Differentiability
In higher dimensions, we define a function $f(x_1,\ldots, x_n)$ is differentiable at a point $(a_1,\ldots,a_n)$ if every partial derivative of $f$ is continuous at the point. This is slightly different from the one-dimensional case. For a real-valued function $f(x)$, being differential at $a$ means $f’(a)$ exists
Example. Consider
\[f(x,y)=\begin{cases} \frac{xy}{x^2+y^2},\quad& (x,y)\in\mathbb{R}^2\setminus\{(0,0)\}\\\\ 0,&(x,y)=(0,0). \end{cases}\]We have $f(x,0) = f(0,y) = 0$, which implies that $f_x(0,0) = f_y(0,0) = 0$. However, the partial derivatives of $\frac{xy}{x^2+y^2}$ with respect to $x$ and $y$ are
\[\frac{y^3 - x^2y}{(x^2+y^2)^2}\quad\text{and}\quad\frac{x^3 - y^2x}{(x^2+y^2)^2}\]respectively.
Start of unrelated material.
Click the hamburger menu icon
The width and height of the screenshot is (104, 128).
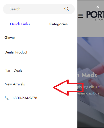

Let’s set $x = r\cos(\theta)$ and $y = r\sin(\theta)$. We can promptly observe that both have a pole (i.e., the limits tend to infinity) at $(0,0)$.) at $(0,0)$. The following is the graph of $z=\frac{xy}{x^2+y^2}$. We note that the graph exhibits “infinitely many wedges” near the origin, a behavior similar to $\frac{\sin(x)}{x}$ near $x=0$.
Tangent Planes
For a surface $F(x,y,z)=0$, assume $F$ is differentiable at a point $p=(a,b,c)$. We define the tangent plane at $p$ as follows:
\[F_x(p)(x-a)+F_y(p)(y-a)+F_z(p)(z-c)=0\]A graph $z=f(x,y)$ can be seem as a surface $z-f(x,y)=0$, where we set $F(x,y,z)=z-f(x,y)$. Therefore, the tangent plane at a point $(a,b)$ is
\[-f_x(a,b)(x-a)-f_y(a,b)(y-b)+(z-f(a,b))=0.\]To rationalize this definition, we consider an arbitrary parametrized curve $(x(t),y(t),z(t))$ on the surface passing through the point $p$. Suppose $c_1x+c_2y+c_3z=c_4$ is the tangent plane at $p$. The normal vector $(c_1,c_2,c_3)$ of the tangent plane should be perpendicular to the curve at the point $p$, i.e. $(c_1,c_2,c_3)\cdot(x’(a),y’(a),z’(a))=0.$ On the other hand, we observe that the total differentiate of $F$ at $p$ is
\[F_x(p)dx+F_y(p)dy+F_z(p)dz=0\]and can be reformulated as
\[(F_x(p),F_y(p),F_z(p))\cdot(dx,dy,dz)=0\]Hence, we know $(c_1,c_2,c_3)$ is parallel to $(F_x(p),F_y(p),F_z(p))$.
Chain Rule
We can use the chain rule to efficiently compute the partial derivatives of the composition of multivariable functions. Although it’s not necessary, computations become much simpler using this rule. The following diagram illustrates the basic application of the chain rule. Other versions are generalizations of this concept.
graph LR
t --dx/dt--> x
t --dy/dt--> y
x --dz/dx--> z
y --dz/dy--> z
A general form of the chain rule is as follows:
\[\frac{\partial F}{\partial t} = \sum_{i=1}^n\frac{\partial F}{\partial x_i}\frac{\partial x_i}{\partial t}.\]Implicit differentiation
Given an equation $F(x,y)=0$, $F(x,y,z)=0$, or $F(x_1,\ldots,x_n)=0$, how could we find $dy/dx$, $\partial z/\partial z$, or $\partial x_i/\partial x_j$? Suppose we want to differentiate $x_n$ with respect to $x_1$ in $F(x_1,\ldots,x_n)=0$, The Implicit Function Theorem provides a condition which allows us to consider $x_n$ as a function in $x_i$s. Consequently, to find $\partial x_n/\partial x_1$, we simply use the implicit differential technique that we learned from Calculus 1 and the following fact:
\[\frac{\partial x_1}{\partial x_1}=1\quad\text{and}\quad\frac{\partial x_i}{\partial x_1}=0\]for $i=2,3,\ldots,n-1$. More precisely, one has the following formulas:
Find $\frac{dy}{dx}$ from $F(x,y)=0$
The implicit differentiation of $F(x,y)=0$ is
\[F_x\frac{dx}{dx} + F_y\frac{dy}{dx}=0\Rightarrow Fx+F_y\frac{dy}{dx}=0.\]Therefore, we have
\[\frac{dy}{dx}=-\frac{F_x}{F_y}.\]Find $\frac{\partial z}{\partial x}$ from $F(z,y,z)=0$
The implicit differentiation of $F(x,y,z)=0$ is
\[F_x\frac{\partial x}{\partial x} + F_y\frac{\partial y}{\partial x} + F_z\frac{\partial z}{\partial x}=0\Rightarrow F_x+F_z\frac{\partial z}{\partial x}=0.\]Therefore, we have
\[\frac{\partial z}{\partial x} = - \frac{F_x}{F_z}.\]